* Research firm Antaike keeps 2012 copper, lead output target
* Jiangxi Copper upgrades smelter, expands capacity - spokesman
By Polly Yam
HONG KONG, April 27 (Reuters) - China’s plan to close inefficient copper and lead operations will not cut production this year with new capacity coming on stream, an influential research firm said on Friday, as the country’s top copper producer said it was expanding smelting.
China is the world’s top producer and consumer of refined lead and refined copper, but is trying to push industry consolidation to curb pollution and prevent energy waste.
A failure of Bejing’s latest plan to curb production will mean China is unlikely to need to raise imports of the metals.
The Ministry of Industry and Information Technology said on Thursday it planned to close thousands of tonnes of production capacity in base metals in 2012, with the largest volumes being on copper at 700,000 tonnes and lead at 1.15 million tonnes. .
“We are keeping our 2012 refined copper production forecast at 5.7 million tonnes,” said Yang Changhua, senior copper analyst at state-backed research firm Antaike.
A quarter of China’s 4.07 million tonnes of annual copper smelting capacity is currently idled due to a shortage of raw material, Yang estimated.
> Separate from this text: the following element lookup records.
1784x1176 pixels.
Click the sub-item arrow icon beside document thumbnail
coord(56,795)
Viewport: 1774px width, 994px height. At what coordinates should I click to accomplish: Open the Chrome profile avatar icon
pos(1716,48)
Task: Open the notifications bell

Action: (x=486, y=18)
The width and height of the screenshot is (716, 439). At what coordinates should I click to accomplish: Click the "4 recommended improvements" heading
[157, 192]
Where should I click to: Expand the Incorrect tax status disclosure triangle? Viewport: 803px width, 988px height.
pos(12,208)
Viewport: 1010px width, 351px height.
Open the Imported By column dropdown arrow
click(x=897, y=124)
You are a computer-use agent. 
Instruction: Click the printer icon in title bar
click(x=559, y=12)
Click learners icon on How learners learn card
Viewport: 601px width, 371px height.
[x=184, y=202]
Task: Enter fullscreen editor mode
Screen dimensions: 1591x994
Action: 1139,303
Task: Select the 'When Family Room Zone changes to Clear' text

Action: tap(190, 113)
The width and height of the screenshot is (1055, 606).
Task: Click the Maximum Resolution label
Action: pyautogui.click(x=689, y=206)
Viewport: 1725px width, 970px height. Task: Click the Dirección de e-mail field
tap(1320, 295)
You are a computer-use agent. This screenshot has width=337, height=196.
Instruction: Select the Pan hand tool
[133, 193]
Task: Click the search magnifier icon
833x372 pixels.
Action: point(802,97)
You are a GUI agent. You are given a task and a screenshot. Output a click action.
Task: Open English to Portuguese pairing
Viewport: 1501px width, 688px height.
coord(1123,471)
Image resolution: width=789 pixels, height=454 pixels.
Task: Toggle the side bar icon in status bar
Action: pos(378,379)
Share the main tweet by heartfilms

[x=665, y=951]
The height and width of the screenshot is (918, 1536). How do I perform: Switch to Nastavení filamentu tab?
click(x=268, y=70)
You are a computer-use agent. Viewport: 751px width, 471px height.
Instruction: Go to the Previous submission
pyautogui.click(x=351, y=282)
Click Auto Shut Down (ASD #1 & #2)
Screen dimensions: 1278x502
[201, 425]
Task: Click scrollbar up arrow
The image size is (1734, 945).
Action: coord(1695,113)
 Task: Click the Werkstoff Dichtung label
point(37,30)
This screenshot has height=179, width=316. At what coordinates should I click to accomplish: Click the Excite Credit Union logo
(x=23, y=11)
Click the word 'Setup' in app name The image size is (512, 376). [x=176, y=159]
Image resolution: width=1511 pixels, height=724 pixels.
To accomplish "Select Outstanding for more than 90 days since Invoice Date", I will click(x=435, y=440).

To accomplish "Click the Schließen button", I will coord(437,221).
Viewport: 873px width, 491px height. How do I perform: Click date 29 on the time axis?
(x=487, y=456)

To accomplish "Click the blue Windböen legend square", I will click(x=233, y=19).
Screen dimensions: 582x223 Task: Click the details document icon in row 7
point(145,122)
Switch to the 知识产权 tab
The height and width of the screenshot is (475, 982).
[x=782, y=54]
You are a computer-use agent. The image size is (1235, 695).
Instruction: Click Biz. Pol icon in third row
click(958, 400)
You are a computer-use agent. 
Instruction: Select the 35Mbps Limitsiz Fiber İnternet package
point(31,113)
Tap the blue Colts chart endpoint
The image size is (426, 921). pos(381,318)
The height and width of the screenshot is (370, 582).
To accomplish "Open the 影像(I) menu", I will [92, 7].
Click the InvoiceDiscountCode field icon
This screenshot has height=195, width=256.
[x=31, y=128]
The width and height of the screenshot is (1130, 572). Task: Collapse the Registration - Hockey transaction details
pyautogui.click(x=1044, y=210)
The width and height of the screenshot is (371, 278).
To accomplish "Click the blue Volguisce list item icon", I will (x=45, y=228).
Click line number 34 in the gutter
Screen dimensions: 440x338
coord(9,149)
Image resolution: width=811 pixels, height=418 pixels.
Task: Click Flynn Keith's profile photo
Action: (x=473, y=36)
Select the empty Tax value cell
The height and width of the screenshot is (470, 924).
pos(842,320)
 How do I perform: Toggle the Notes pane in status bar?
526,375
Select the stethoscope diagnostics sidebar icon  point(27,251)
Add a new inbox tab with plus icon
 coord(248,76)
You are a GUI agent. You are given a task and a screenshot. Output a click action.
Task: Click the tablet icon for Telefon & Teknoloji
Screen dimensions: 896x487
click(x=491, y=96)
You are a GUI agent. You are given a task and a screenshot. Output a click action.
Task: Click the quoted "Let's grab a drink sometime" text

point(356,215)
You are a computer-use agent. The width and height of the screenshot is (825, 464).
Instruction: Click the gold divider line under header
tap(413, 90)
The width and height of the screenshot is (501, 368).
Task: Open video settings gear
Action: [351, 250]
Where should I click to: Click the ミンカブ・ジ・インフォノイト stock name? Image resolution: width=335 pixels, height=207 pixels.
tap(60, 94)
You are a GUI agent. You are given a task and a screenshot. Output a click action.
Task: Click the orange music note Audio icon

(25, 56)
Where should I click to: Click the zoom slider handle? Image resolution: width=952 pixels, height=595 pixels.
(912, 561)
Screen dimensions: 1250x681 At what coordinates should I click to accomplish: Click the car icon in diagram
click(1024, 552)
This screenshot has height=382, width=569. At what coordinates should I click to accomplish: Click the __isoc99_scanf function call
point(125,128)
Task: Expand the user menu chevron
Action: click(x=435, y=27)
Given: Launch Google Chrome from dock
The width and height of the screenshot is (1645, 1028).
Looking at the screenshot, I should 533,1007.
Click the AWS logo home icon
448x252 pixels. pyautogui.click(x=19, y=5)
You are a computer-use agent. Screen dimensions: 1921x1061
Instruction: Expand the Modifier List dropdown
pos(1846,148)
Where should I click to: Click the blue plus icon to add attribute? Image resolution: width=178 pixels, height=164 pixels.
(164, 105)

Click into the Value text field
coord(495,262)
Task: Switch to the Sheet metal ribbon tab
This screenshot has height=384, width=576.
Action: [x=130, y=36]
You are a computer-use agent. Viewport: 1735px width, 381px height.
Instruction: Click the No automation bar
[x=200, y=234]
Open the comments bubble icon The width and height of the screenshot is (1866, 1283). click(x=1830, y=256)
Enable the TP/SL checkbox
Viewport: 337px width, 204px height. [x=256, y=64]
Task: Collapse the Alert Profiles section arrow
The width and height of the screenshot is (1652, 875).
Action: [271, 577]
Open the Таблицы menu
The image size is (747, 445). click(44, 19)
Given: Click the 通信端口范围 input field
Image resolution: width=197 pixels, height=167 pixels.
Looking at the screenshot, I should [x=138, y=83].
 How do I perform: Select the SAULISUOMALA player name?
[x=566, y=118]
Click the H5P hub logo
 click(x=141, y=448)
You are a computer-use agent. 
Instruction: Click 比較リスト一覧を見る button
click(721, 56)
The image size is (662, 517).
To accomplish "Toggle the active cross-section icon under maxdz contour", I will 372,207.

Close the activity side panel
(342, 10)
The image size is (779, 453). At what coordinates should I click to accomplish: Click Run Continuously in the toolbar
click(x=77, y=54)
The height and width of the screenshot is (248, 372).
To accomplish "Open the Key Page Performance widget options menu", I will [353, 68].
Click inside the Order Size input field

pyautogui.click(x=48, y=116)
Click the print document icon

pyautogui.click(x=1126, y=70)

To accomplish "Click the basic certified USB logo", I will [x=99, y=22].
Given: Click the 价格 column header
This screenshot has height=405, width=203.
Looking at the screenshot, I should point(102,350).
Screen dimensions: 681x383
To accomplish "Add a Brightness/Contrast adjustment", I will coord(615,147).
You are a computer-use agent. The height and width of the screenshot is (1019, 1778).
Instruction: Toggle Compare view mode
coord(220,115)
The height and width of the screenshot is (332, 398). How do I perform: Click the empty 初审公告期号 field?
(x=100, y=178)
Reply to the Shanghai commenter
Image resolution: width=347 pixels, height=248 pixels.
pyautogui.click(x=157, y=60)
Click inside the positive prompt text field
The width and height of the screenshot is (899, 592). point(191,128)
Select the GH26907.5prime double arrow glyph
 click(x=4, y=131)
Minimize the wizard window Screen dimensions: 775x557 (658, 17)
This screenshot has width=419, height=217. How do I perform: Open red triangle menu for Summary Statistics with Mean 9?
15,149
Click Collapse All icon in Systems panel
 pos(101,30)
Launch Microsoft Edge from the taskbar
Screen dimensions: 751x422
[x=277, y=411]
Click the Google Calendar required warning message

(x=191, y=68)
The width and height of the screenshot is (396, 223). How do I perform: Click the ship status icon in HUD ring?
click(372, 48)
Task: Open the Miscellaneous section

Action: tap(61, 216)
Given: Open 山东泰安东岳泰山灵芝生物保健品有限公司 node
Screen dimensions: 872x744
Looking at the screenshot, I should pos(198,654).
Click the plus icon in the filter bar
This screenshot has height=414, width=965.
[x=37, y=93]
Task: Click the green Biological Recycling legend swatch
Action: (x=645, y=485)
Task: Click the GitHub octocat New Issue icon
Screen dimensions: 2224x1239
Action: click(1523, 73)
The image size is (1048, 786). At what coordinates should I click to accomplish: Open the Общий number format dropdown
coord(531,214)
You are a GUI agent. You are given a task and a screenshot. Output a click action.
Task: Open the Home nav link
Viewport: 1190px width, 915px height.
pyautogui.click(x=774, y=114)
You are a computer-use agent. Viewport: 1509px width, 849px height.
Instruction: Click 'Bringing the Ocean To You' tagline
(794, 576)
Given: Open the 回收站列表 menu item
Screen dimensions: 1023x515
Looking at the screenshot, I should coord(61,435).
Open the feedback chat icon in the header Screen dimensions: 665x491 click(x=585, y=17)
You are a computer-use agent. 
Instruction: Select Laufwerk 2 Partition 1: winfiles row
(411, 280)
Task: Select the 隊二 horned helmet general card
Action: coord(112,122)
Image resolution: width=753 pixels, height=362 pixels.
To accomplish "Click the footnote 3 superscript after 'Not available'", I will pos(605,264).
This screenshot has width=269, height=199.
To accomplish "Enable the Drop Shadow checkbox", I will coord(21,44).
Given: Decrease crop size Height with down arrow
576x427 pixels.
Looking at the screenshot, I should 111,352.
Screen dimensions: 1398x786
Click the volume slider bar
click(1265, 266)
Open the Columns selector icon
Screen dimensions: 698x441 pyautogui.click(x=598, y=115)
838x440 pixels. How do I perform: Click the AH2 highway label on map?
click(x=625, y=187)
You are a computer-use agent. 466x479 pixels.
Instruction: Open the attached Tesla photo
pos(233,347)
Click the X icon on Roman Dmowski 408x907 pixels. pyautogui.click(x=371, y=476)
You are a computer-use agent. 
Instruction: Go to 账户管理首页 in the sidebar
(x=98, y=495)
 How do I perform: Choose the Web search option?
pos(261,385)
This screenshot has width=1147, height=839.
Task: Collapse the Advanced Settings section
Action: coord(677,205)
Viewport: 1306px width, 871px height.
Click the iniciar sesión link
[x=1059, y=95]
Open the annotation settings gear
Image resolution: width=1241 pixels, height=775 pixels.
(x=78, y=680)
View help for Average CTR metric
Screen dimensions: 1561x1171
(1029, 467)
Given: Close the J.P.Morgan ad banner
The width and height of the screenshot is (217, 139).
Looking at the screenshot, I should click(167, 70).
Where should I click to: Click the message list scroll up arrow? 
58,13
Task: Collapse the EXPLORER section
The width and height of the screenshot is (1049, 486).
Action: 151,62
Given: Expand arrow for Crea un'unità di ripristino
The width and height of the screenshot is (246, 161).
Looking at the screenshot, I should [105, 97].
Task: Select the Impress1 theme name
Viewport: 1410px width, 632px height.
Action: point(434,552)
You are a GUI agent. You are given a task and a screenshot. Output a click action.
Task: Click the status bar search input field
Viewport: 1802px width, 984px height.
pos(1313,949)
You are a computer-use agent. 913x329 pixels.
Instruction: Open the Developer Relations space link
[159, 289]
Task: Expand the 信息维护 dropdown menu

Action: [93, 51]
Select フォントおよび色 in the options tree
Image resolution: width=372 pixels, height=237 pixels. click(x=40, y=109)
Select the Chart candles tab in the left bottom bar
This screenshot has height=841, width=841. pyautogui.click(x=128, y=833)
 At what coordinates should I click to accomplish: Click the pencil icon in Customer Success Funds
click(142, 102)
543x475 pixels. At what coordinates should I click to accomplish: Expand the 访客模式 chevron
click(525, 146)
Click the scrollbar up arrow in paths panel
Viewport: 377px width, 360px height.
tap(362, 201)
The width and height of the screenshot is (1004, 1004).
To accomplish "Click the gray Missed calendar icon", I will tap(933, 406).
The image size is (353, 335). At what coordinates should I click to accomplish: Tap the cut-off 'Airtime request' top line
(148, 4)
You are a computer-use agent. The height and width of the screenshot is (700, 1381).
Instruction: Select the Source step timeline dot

He predicted about 600,000 tonnes of new smelting operations would come onstream this year.
For copper refining, about 27 percent of China’s 7.13 million tonnes of annual capacity was idled and would reopen if there was a domestic supply shortage, he added.
Yang said he believed the 700,000 tonnes China planned to close referred to combined smelting and refining.
Meanwhile, Jiangxi Copper Company Limited , the largest producer in China, will upgrade 50,000 tonnes of outdated copper smelting capacity in the western province of Sichuan, company spokesman Pan Qifang said, with capacity doubling when it is completed in 1-2 years.
In China, Jiangxi Copper currently operates one million tonnes of copper smelting capacity that uses concentrate and scrap as feed, including that 50,000 tonnes, Pan added.
It is common in China for smelters to get around orders to close operations by upgrading old capacity or building new facilities, said Hu Yongda, senior lead analyst at Antaike.
China is expected to add over 600,000 tonnes of lead capacity this year after it increased it by about the same amount last year, Hu said.
About a fifth, or 1.23 million tonnes of China’s 5.6 million tonnes of lead capacity, was idled due to a lack of raw material and environmental issues, Hu estimated. This included primary and recycled lead.
“Idle capacity would replace the operations being closed if the market is in a deficit,” said Hu, who has kept his refined lead production forecast at 4.6 million tonnes this year.
China had a similar plan to shut inefficient production in base metals in 2011, but it failed to cut output last year.